[FEEDBACK] Daily Papers

#32
by kramp HF staff - opened
Hugging Face org
edited Jul 25, 2024

Note that this is not a post about adding new papers, it's about feedback on the Daily Papers community update feature.

How to submit a paper to the Daily Papers, like @akhaliq (AK)?

  • Submitting is available to paper authors
  • Only recent papers (less than 7d) can be featured on the Daily

Then drop the arxiv id in the form at https://huggingface.co/papers/submit

  • Add medias to the paper (images, videos) when relevant
  • You can start the discussion to engage with the community

Please check out the documentation

We are excited to share our recent work on MLLM architecture design titled "Ovis: Structural Embedding Alignment for Multimodal Large Language Model".

Paper: https://arxiv.org/abs/2405.20797
Github: https://github.com/AIDC-AI/Ovis
Model: https://huggingface.co/AIDC-AI/Ovis-Clip-Llama3-8B
Data: https://huggingface.co/datasets/AIDC-AI/Ovis-dataset

This comment has been hidden
Hugging Face org

@Yiwen-ntu for now we support only videos as paper covers in the Daily.

This comment has been hidden
This comment has been hidden

we are excited to share our work titled "Hierarchical Prompting Taxonomy: A Universal Evaluation Framework for Large Language Models" : https://arxiv.org/abs/2406.12644

How about searching papers from any search bar ? Today, we have to navigate to Daily papers to be able to find one by arxiv code. Often, I forget that and, fail by first trying on the main search bar (often from homepage).

Paper title: Explorer: Scaling Exploration-driven Web Trajectory Synthesis for Multimodal Web Agents
Link: https://arxiv.org/pdf/2502.11357

Dear AK and HF Team,

We are excited to share our recent work on comprehensive finance text embedding. We also develop a SoTA LLM-based embedding model for the finance domain. 🤗

Title: FinMTEB: Finance Massive Text Embedding Benchmark
Link: https://arxiv.org/abs/2502.10990
Github: https://github.com/yixuantt/FinMTEB
Leaderboard: https://huggingface.co/spaces/FinanceMTEB/FinMTEB
Model: yixuantt/Fin-e5

Dear AK and HF Team,

We are thrilled to present our recent research, which investigates and benchmarks various inference-time computation strategies to enhance reasoning performance in large language models (LLMs). With the growing interest in solving complex reasoning tasks, methods such as Best-of-N and beam search have shown promise in improving reasoning capabilities without requiring modifications to model parameters or additional training. However, challenges remain in their implementation, with many existing approaches still in the proof-of-concept stage, hindered by computational complexity and task-specific limitations.

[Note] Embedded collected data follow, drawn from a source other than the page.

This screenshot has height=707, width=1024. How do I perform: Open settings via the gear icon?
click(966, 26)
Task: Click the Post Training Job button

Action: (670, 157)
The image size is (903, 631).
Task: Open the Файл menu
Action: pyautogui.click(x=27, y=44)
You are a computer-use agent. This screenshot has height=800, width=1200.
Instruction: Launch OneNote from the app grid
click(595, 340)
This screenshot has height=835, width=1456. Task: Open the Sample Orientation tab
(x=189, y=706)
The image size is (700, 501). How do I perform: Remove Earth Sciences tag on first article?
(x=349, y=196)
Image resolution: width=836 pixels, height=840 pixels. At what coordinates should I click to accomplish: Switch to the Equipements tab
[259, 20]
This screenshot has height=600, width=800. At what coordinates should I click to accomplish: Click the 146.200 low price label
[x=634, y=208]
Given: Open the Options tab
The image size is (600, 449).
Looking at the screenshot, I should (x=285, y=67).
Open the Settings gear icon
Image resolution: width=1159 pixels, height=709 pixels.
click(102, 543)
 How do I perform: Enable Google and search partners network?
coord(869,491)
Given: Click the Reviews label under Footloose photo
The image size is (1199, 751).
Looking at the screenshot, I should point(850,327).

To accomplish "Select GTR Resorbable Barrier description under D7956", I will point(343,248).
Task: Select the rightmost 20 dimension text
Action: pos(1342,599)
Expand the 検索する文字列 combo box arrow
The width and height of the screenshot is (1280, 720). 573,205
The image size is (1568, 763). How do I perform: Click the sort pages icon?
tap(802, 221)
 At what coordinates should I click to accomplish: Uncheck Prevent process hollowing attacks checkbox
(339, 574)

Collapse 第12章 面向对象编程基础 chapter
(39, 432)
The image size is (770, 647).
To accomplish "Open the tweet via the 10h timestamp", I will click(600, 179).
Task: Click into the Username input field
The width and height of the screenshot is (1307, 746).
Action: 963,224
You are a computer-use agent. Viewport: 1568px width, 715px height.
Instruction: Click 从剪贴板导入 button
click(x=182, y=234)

In this work, we focus on optimizing both the candidate solution generation and the reward mechanisms that underpin these inference-time strategies. By exploring the impact of different prompting techniques, hyperparameters like temperature and top-p, and reward types such as self-evaluation and RLHF rewards, we uncover previously overlooked strategies that significantly enhance reasoning performance. Our extensive experiments—spanning over 20,000 A100-80G GPU hours and 1,000+ experiments—cover various models from the Llama, Qwen, and Mistral families. These findings demonstrate that careful tuning of hyperparameters like temperature can lead to performance gains of up to 5% in reasoning tasks.

Furthermore, we establish a standardized benchmark for evaluating inference-time computation techniques, assessing six representative methods across eight different reasoning tasks. Our work provides a robust foundation for advancing future research in this area, setting the stage for more practical and scalable applications of LLM-based reasoning systems.

Title: Bag of Tricks for Inference-time Computation of LLM Reasoning

Link: https://arxiv.org/abs/2502.07191

Github: https://github.com/usail-hkust/benchmark_inference_time_computation_LLM

Dear AK and HF Team,

We are excited to share our work on Text-to-SQL. The information for the paper we submitted is as follows:

Title: SQL-o1: A Self-Reward Heuristic Dynamic Search Method for Text-to-SQL
Link: https://arxiv.org/abs/2502.11741
Github: https://github.com/ShuaiLyu0110/SQL-o1

Dear AK and HF Team,

Buckle up for a wild ride into the world of large language models! 🚀 Ever wished you could fine-tune massive LLMs without needing a full-blown data center? Well, dream no more! Our new approach, LoRAM, is here to train small and infer large—bringing you memory-efficient LoRA training without sacrificing performance.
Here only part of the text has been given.